Back to Basics and a Masterclass.
It is Christmas eve, the wind is rising to storm force, the surf is pounding the beach and there are squalls of sleet hurtling past the window. Strangely the croft kitchen is quiet, the larder overflowing and even if we could squeeze in another culinary delight more baking would be a risky enterprise, as there is a high probability of yet another power cut. So far this month we have only managed two gardening days, otherwise it has been too wet and windy to venture farther than the shed to fetch logs or raid the vegetable and preserves store. Four big storms with winds gusting above 80 mph in 3 weeks is extreme even for the Outer Isles.
Filling the days is not a problem, but there are afternoons when we gaze longingly out of the window and sigh for a walk on the beach or session hard labour in the garden. As an alternative there is hard graft in the kitchen, although improving my baking skills is more of an indulgence, even if at times there are both blood and tears.
As usual the croft kitchen has been full of spicy aromas with dark undertones of dried fruit and molasses sugar and the heady fumes of Christmas spirit. There were also some demons to slay as I had vowed there would not be a repeat of last years extravaganzas. First the gingerbread men – with ruthless determination I blew the dust off the old recipe and assembled the ingredients, I was ready. In the shake of a snow globe, there were 36 perfect gingerbread biscuits. Self-esteem restored was I confident enough to try some patisserie or would hubris be humbling? Not for me the basic Bakewell, but tarte amandine aux pruneaux!
I was taught to make pastry by my mother, very basic, very simple and in times of austerity there were no fancy additions and certainly nothing as extravagant as butter and eggs. You rubbed the fat into the flour (usually a mixture of lard and margarine) to the fine breadcrumbs stage, by hand of course, added the required amount of water to make a dough, rolled it out and that was it. This method produced perfectly mediocre edible and rather grey pastry. With affluence and experience I moved onto to more complex recipes including what my mother refers to as “the posh fancy bits” but I must confess that it is often made in a food processor and “resting” tends to be minimal. So I was probably in need of a “back to basics refresher course” with a chef pâtissier.
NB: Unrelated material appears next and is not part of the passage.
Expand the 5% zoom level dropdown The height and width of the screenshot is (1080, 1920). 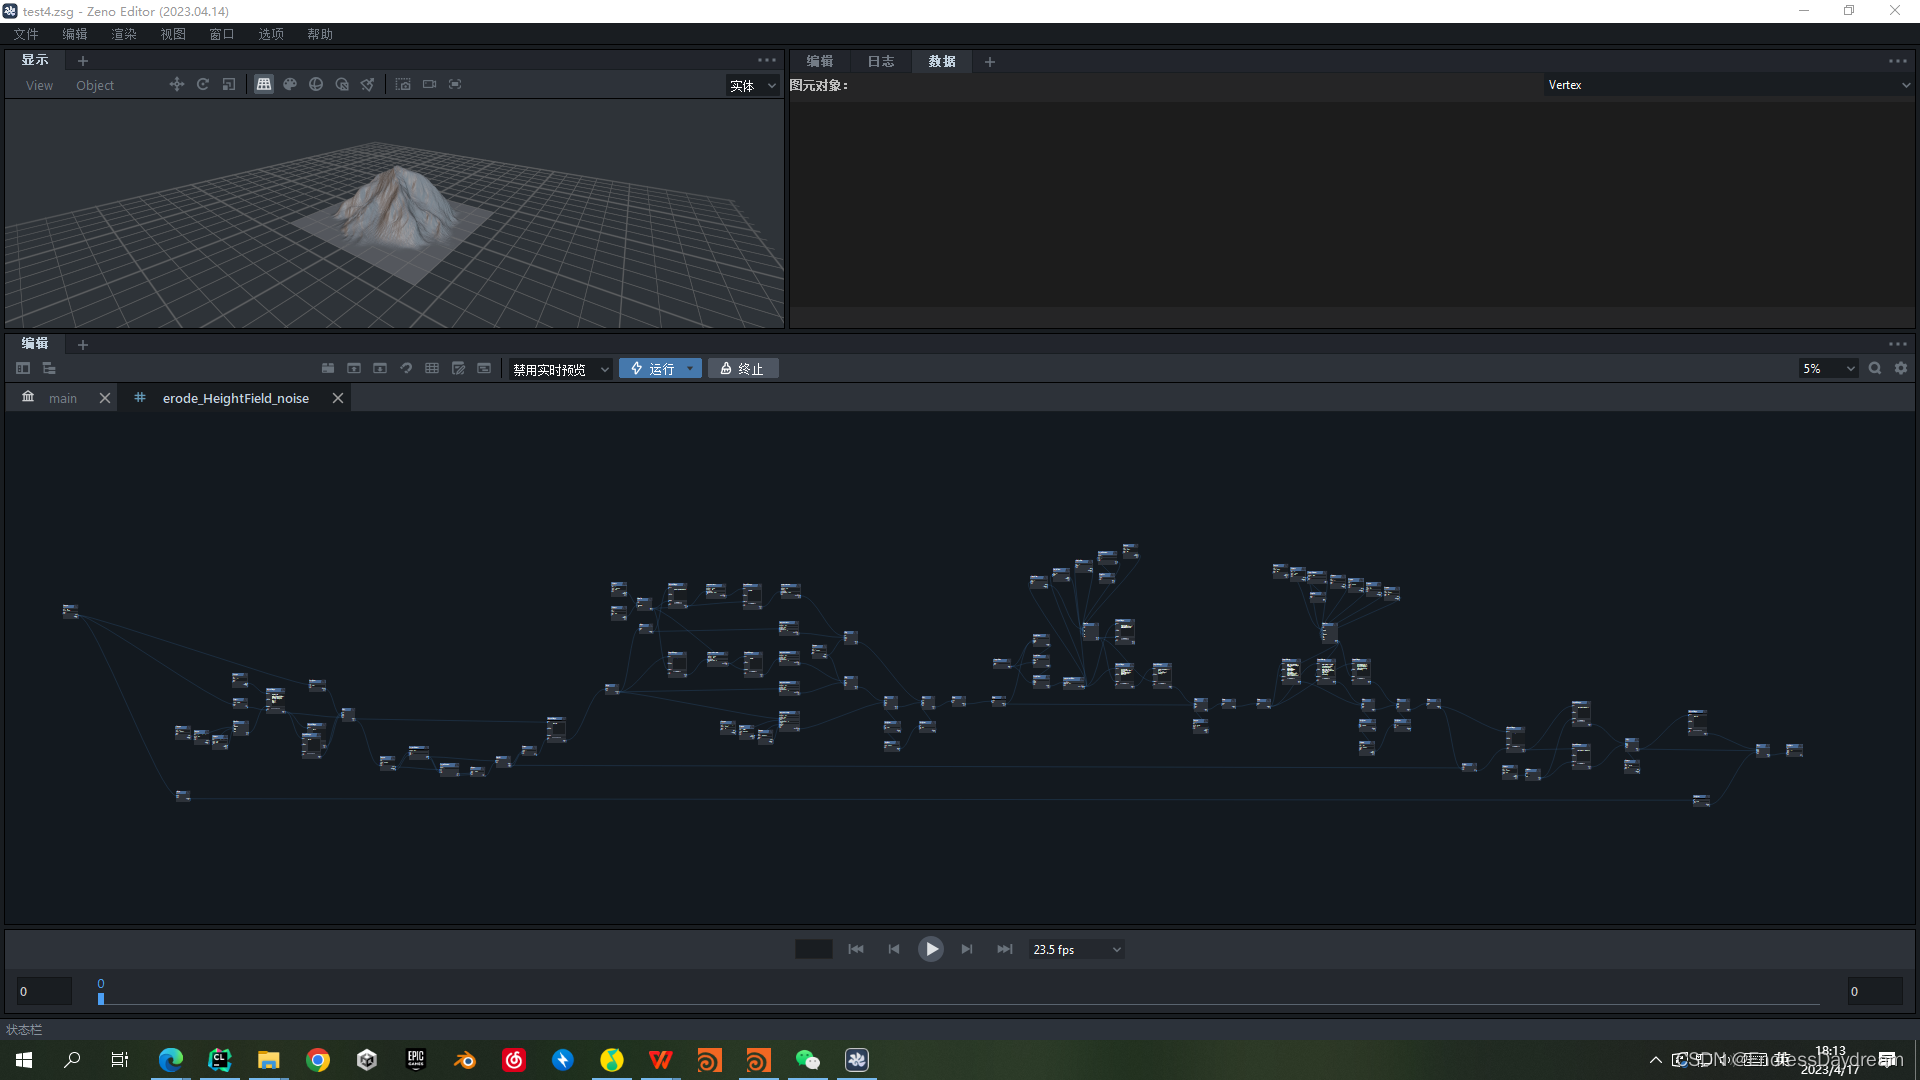(x=1828, y=369)
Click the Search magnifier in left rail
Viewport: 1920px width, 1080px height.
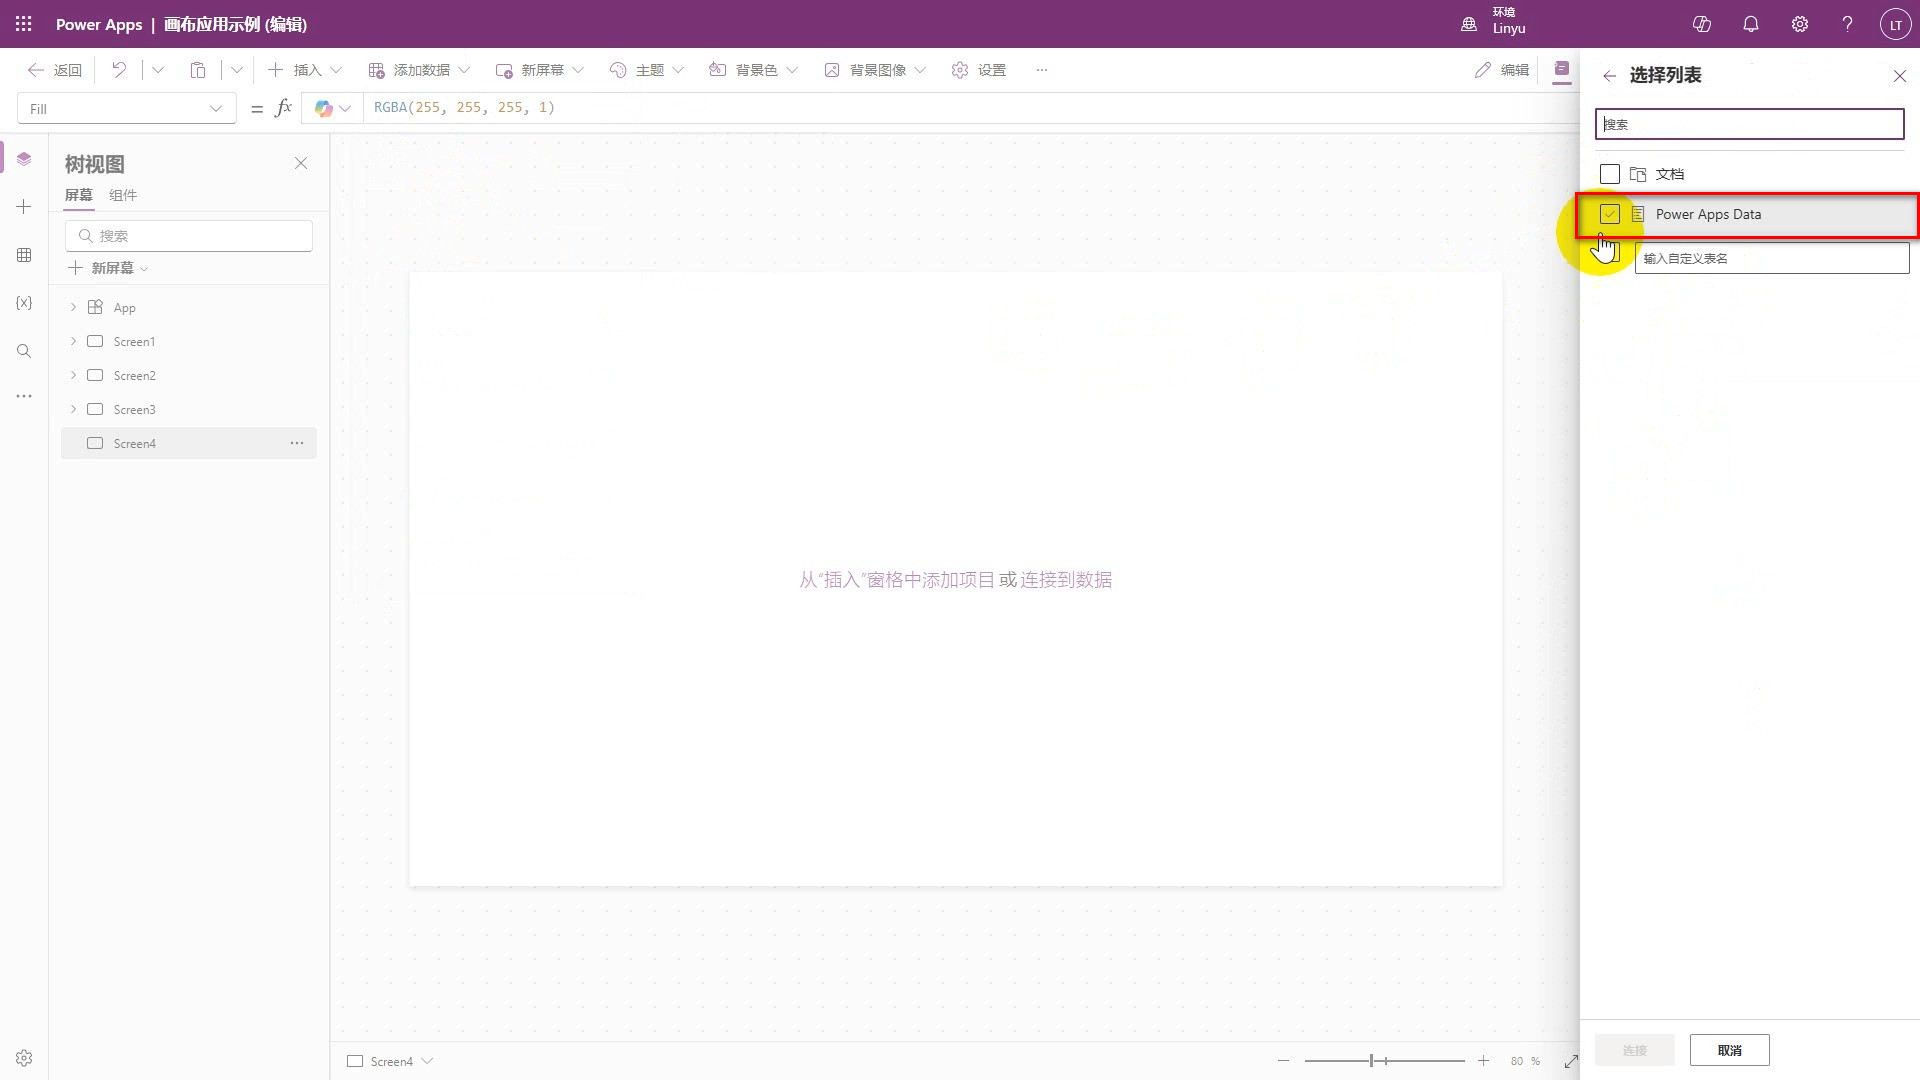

My style of cooking tends to be more Prue Leith than Roux brothers, rustic with no frills. However, when it comes to bread and pastry techniques, it could only be Richard Bertinet who could sort out a lifetime’s bad habits. So in a clean apron, ingredients assembled and the kitchen surgically scrubbed, book in hand and a steely glint in the eye, I was ready. Two days later, I had produced 8 prune and almond tarts and not a soggy bottom amongst them. With a combination of almond paste and prunes soaked in brandy the filling had to be delicious. As for the pastry, it was crisp and buttery, but perhaps a little too sweet for me. Certainly worth the time and effort for something special, it is just a case of being sufficiently organised to allow time for the resting. There is also something very satisfying about making pastry by hand.
Now for the Kringle. I decided to rest on my laurels and let my own personal chef give me a masterclass. From panettonne to stollen, there are a number of enriched breads which are a traditional part of European Christmas cooking. So I didn’t get a kringle but a couronne, which is the French version. The magic combination of dried fruit, muscovado sugar and almonds is sublime and wrapped in a light buttery case is gourmande heaven. Not sure if I’m ready for this level of technical baking yet, so I’ll stick to perfecting the perfect pastry.
This year my sister declared that civilisation was coming to an end when I confessed I’d not made a Christmas cake, pudding or mincemeat. I have been experimenting with slightly lighter cakes and puddings, still involving the traditional mixtures of Christmas spices and fruit but more prima ballerina than sumo wrestler. Tarte amandine aux pruneaux is delicious, but it can’t really compete with an old-fashioned mince pie.